• _Task instructions_
Copy out the records below, substituting "symbol" for each "icon" and keeping everything else the same. Omit the pictures.

• _Entries on target coordinates_
---------------

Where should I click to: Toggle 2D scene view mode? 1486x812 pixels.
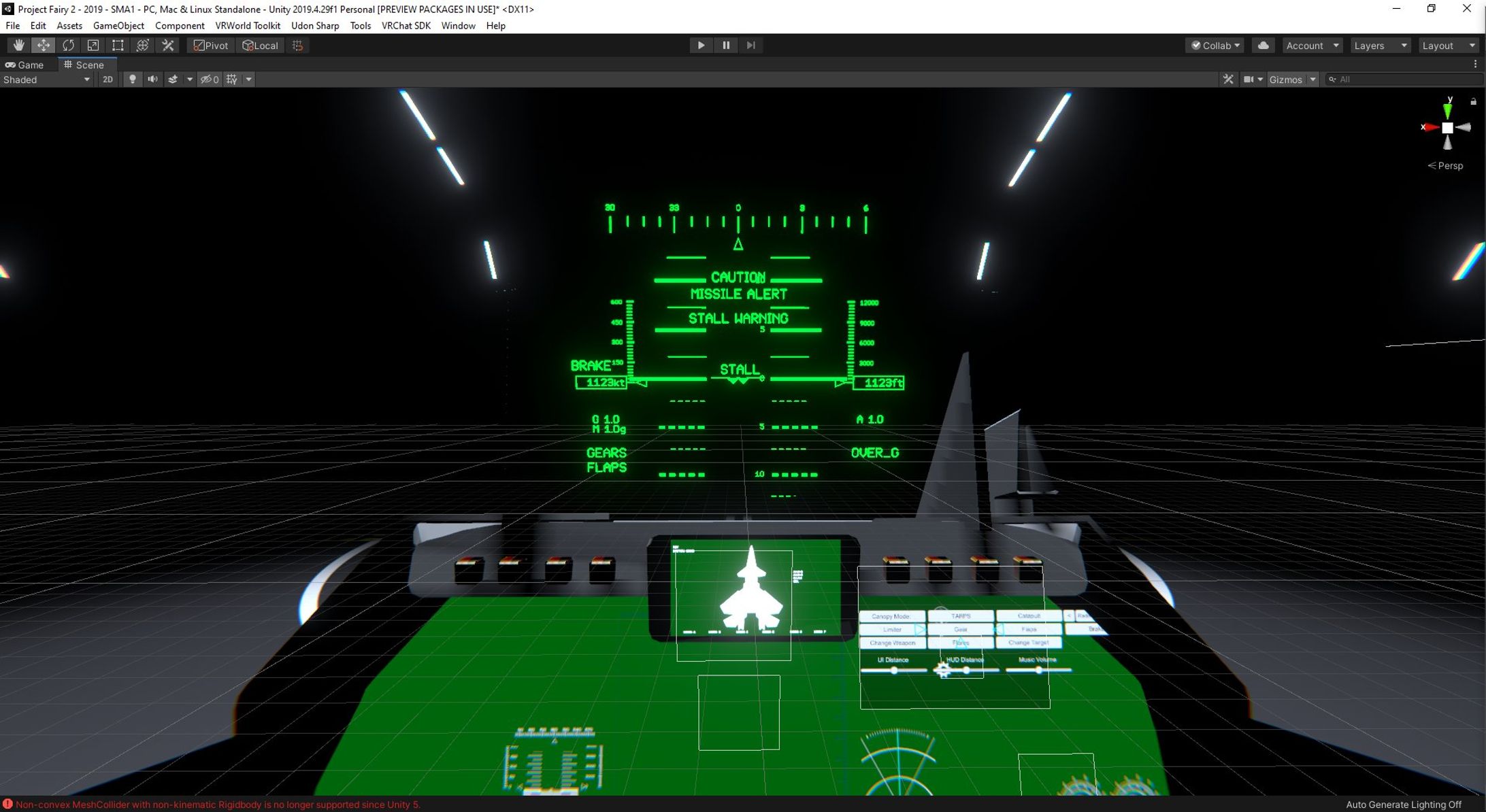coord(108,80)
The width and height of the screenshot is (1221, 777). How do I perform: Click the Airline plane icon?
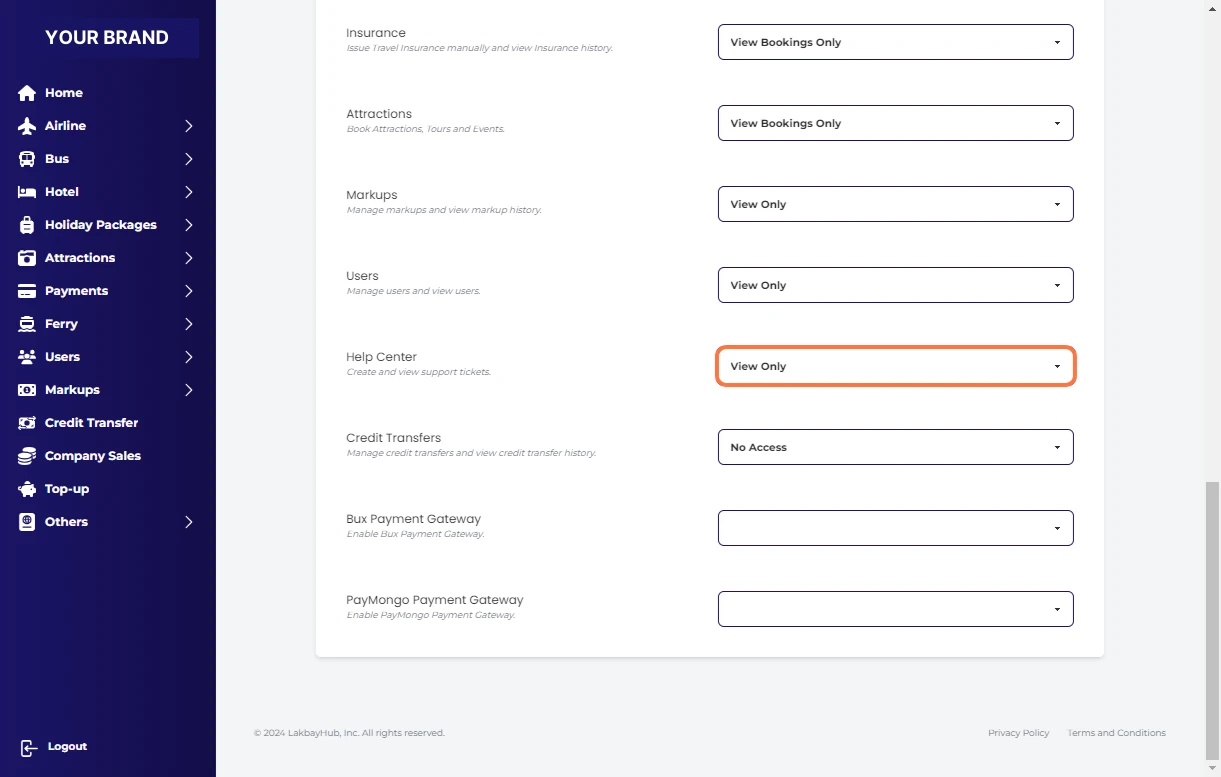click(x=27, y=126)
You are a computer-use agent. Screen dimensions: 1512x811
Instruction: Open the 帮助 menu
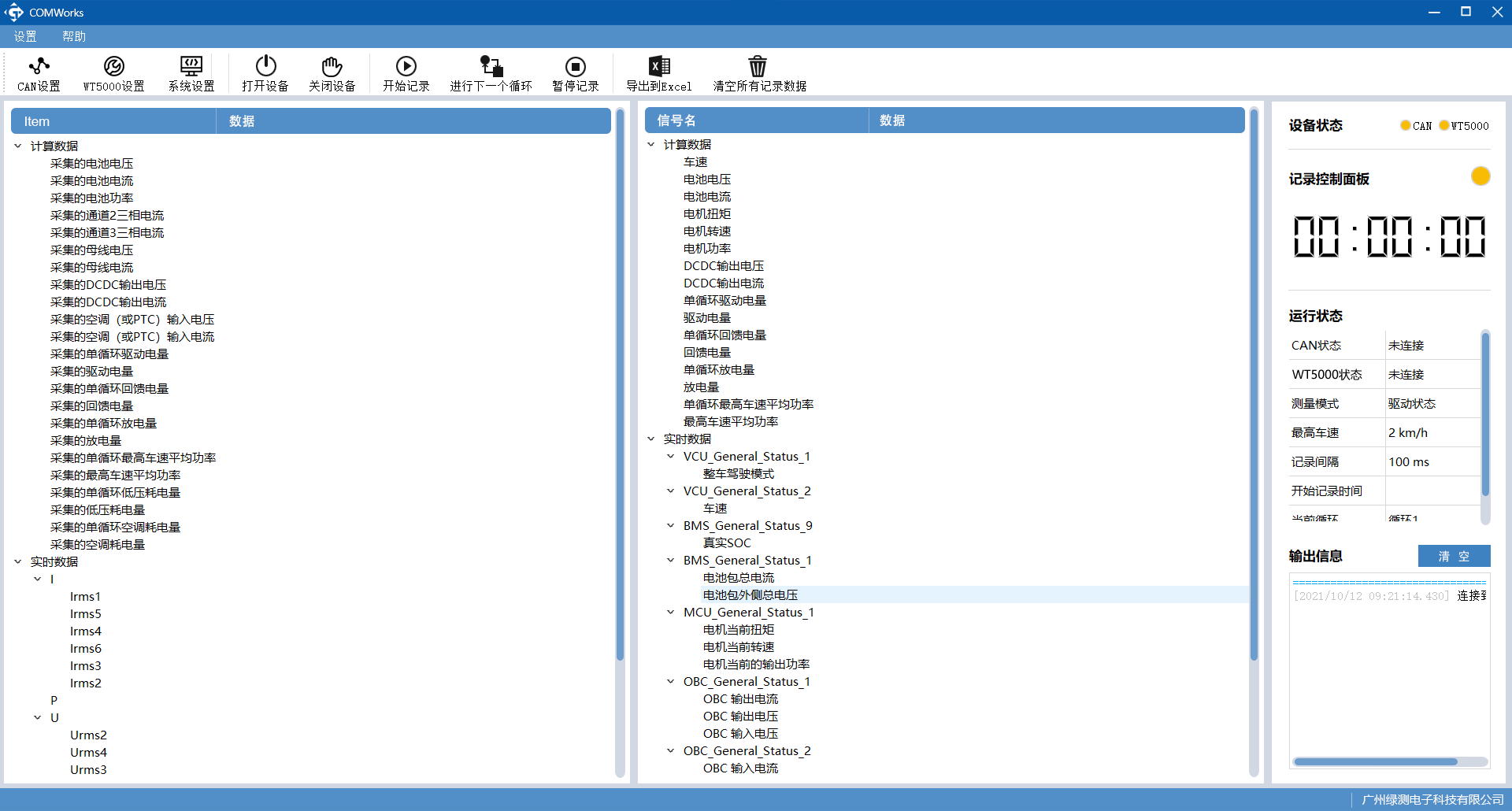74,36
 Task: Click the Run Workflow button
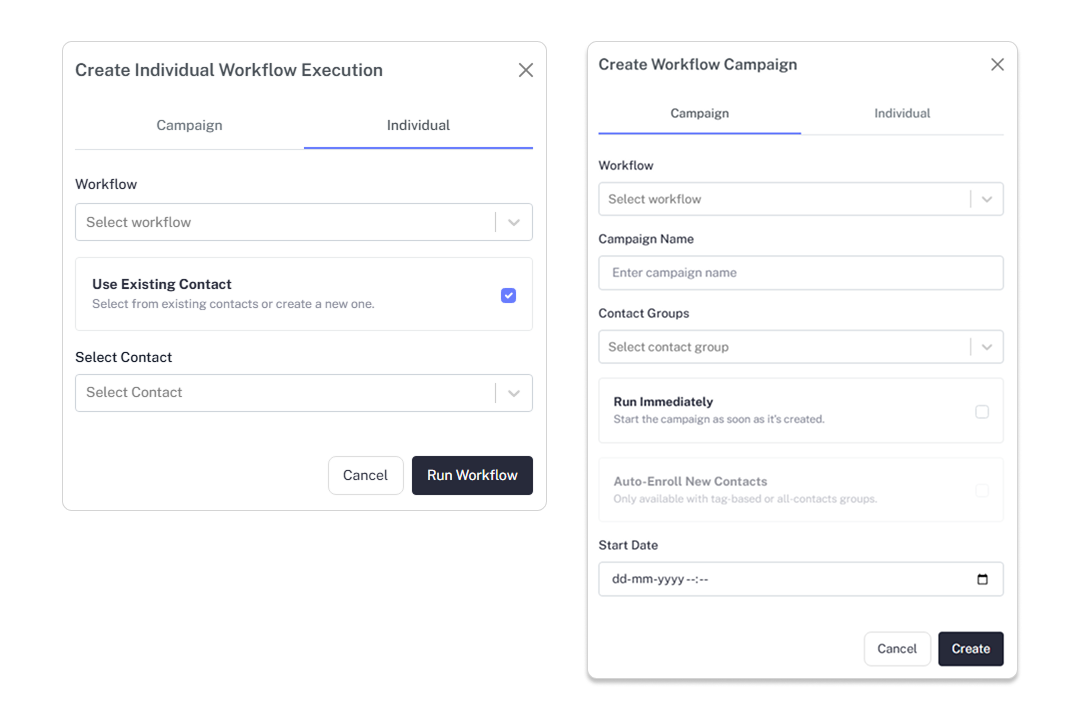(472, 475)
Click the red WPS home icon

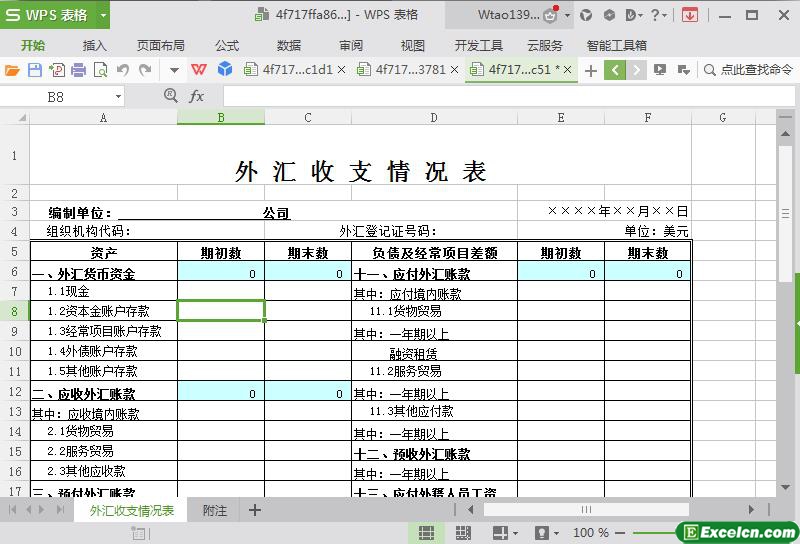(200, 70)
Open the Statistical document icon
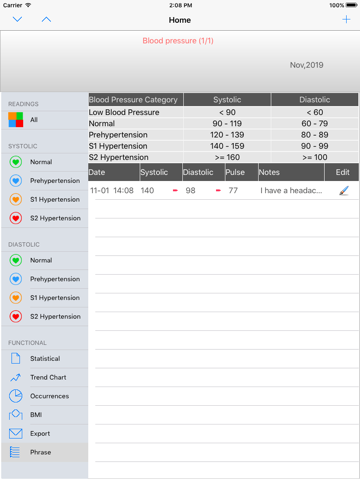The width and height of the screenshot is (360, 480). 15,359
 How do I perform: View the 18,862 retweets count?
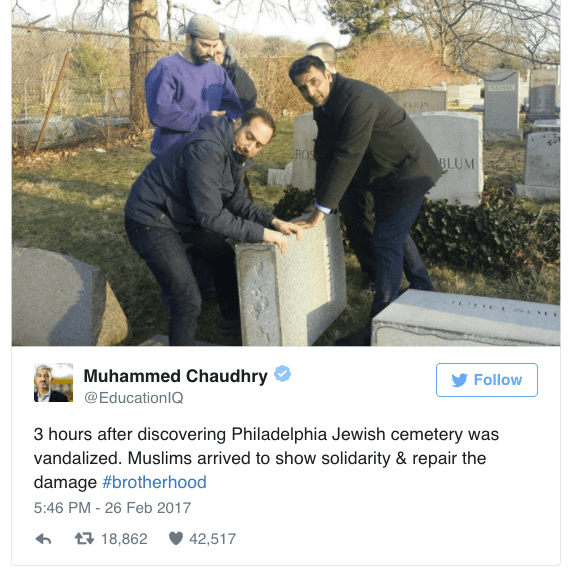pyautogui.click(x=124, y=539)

---------------

• _Task answer_
Where should I click to: Toggle 2D scene view mode? 1486x812 pixels.
coord(108,80)
The width and height of the screenshot is (1221, 777). How do I perform: Click the Airline plane symbol?
click(x=27, y=126)
You are a computer-use agent. Screen dimensions: 1512x811
Instruction: Open the 帮助 menu
74,36
 Task: Click the Run Workflow button
(472, 475)
Click the red WPS home symbol

(200, 70)
Open the Statistical document symbol
The width and height of the screenshot is (360, 480). 15,359
 How do I perform: View the 18,862 retweets count?
pyautogui.click(x=124, y=539)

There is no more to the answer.